** START Data to process **
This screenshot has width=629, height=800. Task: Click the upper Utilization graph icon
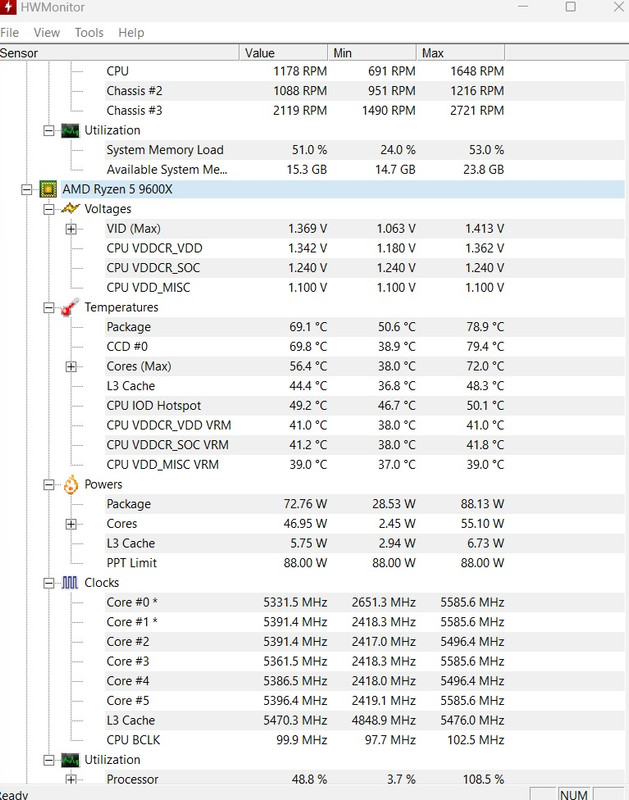tap(70, 131)
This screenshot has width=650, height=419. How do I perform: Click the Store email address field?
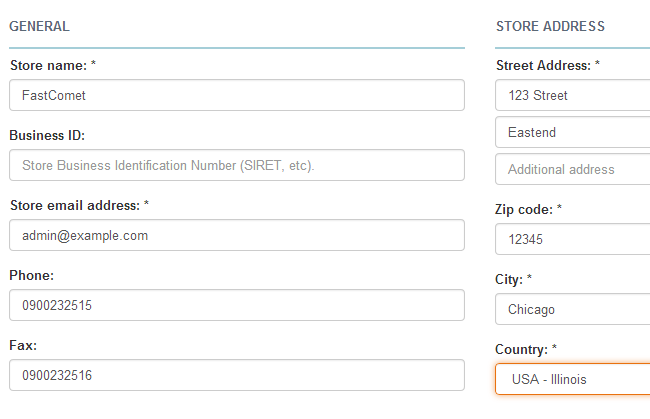237,236
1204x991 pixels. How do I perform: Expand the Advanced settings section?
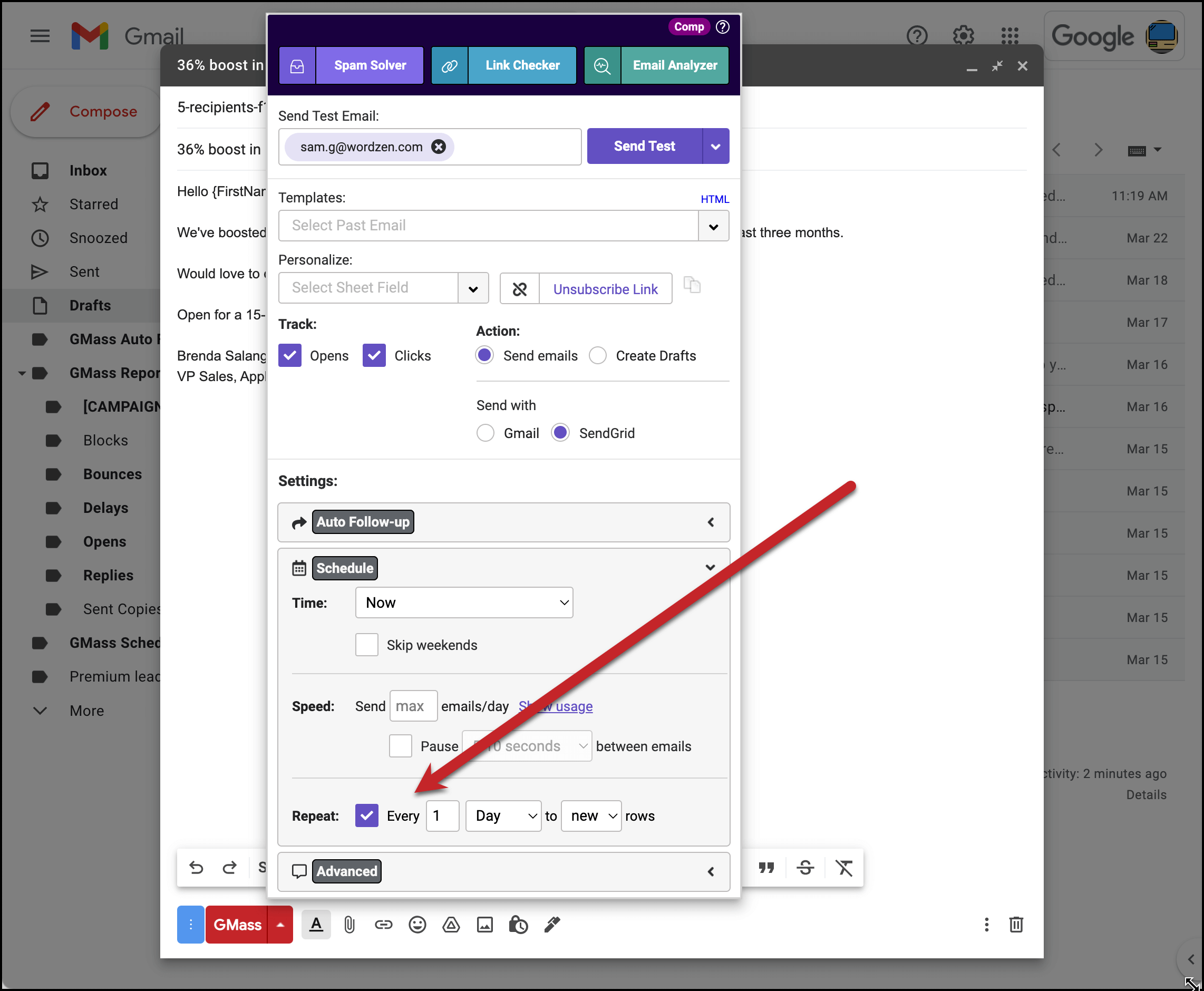coord(712,871)
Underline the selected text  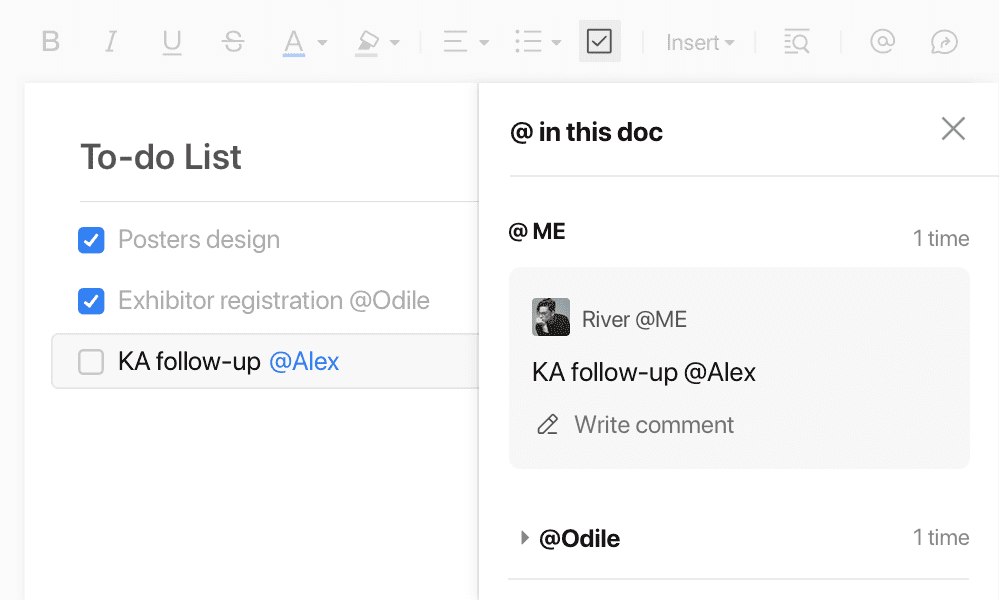(171, 42)
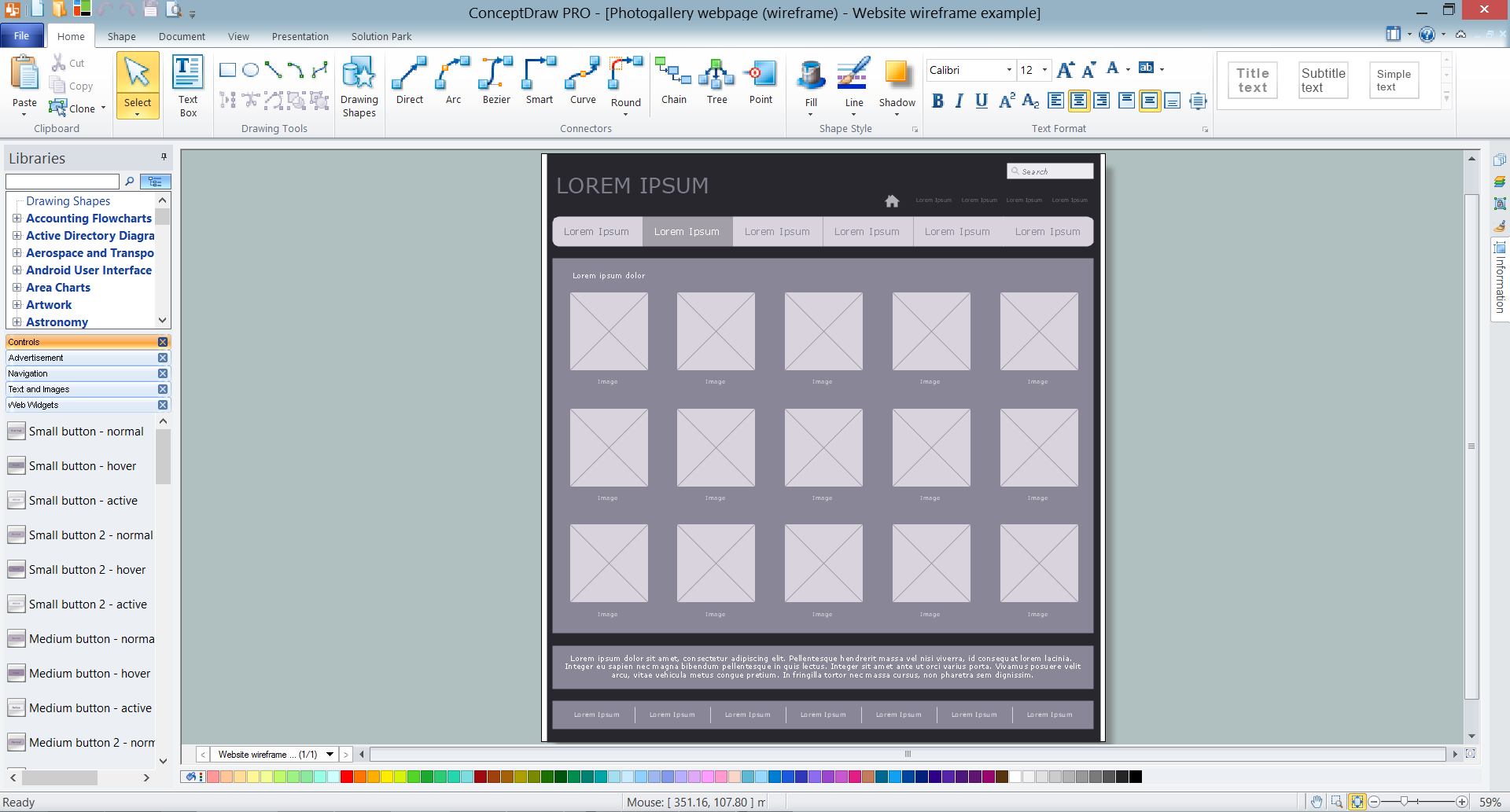Select the Chain connector
This screenshot has width=1510, height=812.
pos(673,83)
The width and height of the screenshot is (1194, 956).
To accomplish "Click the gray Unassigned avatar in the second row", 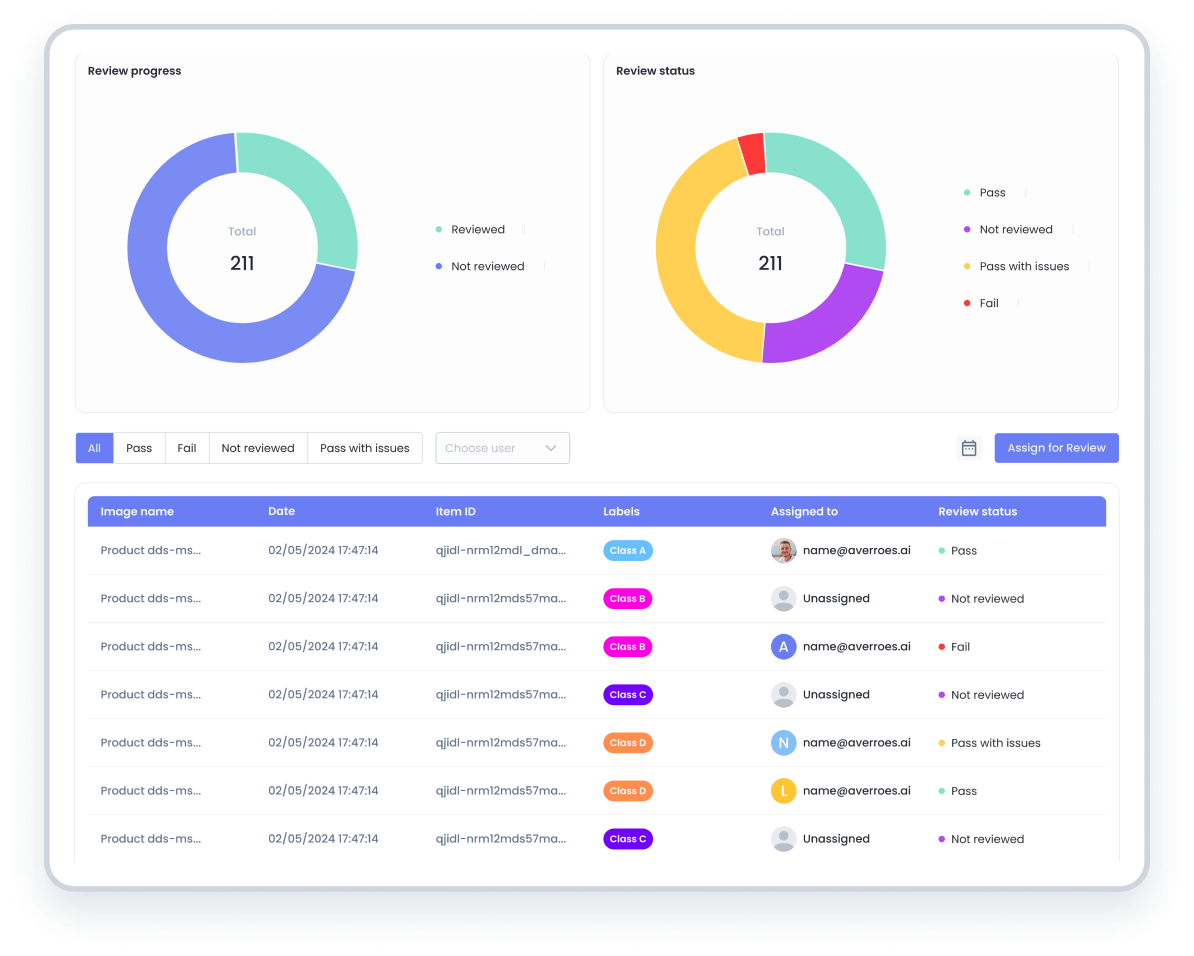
** END Data to process **
• [Written request]: Pull out each line of the items above that contains the string "This".

• [Complete output]:
This screenshot has width=629, height=800. Task: Click the upper Utilization graph icon
This screenshot has width=650, height=419. How do I perform: Click the Store email address field?
This screenshot has width=1510, height=812.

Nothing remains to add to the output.